Front Neurosci. 2025 Jan 15;18:1499793. doi: 10.3389/fnins.2024.1499793. eCollection 2024.
ABSTRACT
BACKGROUND: Multiple system atrophy-cerebellar subtype (MSA-C) is a predominance of cerebellar ataxia and autonomic failure. MSA-C has a rapid progression, with average 9 years from symptom onset to death. Despite its prevalence, there is still a lack of effective treatments. In recent years, it has been established that taVNS has significant therapeutic effects on epilepsy, depression, migraine, insomnia, and other diseases. Hence, we performed taVNS treatment for one MSA-C patient to explore whether taVNS could alleviate patient’s motor and non-motor symptoms.
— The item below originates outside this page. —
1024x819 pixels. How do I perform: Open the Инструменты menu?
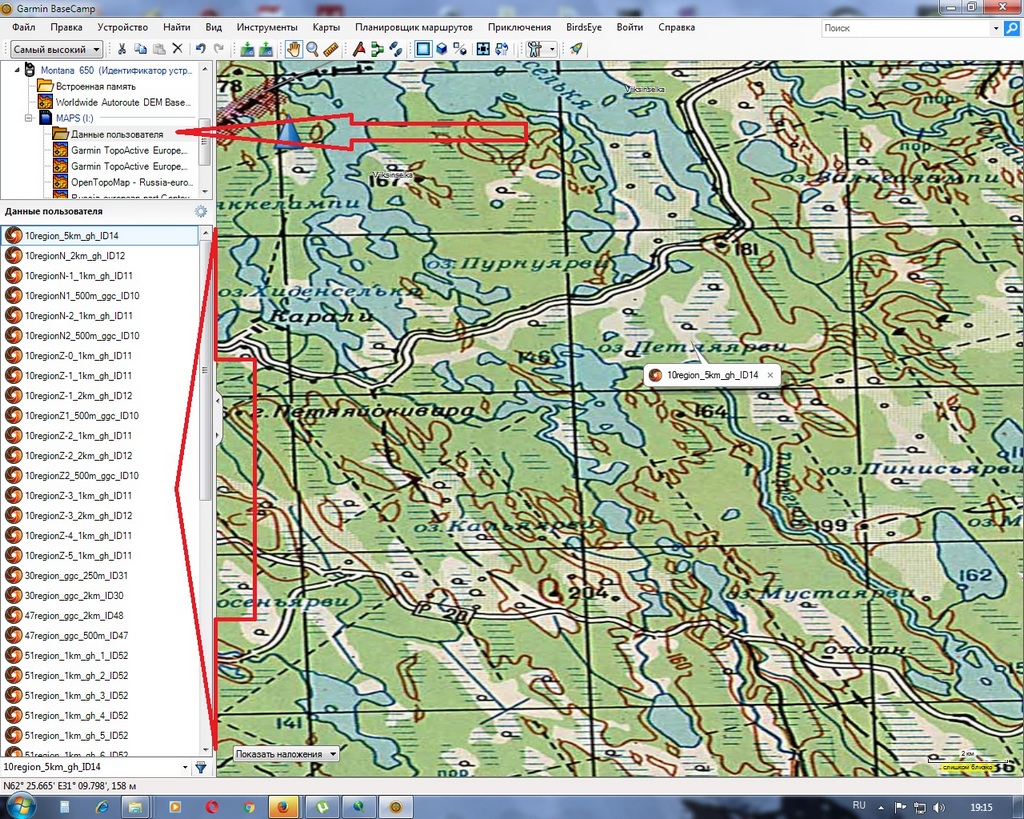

CASE PRESENTATION: A 65-year-old woman diagnosed with MSA-C received taVNS treatment for the following duration and course: once a day, 40 min a time, 20 times a month continually for 12 months. Meanwhile, she received assessments of motor and non-motor symptoms at baseline, 4-weeks and 12-months after taVNS treatment. Motor symptoms assessments was made by Scale for the Assessment and Rating of Ataxia (SARA) and Unified Multiple System Atrophy Rating Scale (UMSARS), non-motor symptoms assessment by Pittsburgh Sleep Quality Index (PSQI), Hamilton Anxiety Scale (HAMA), and Hamilton Depression Scale (HAMD). After 4-weeks and 12-months of taVNS treatment, compared to baseline assessments, SARA scores decreased from 13 to 11 and then to 10.5, UMSARS scores from 28 to 24 and then to 23, PSQI scores from 19 to 13 and then to 6, HAMA scores from 13 to 3 and then remained unchanged, and HAMD scores from 7 to 4 and then remained unchanged.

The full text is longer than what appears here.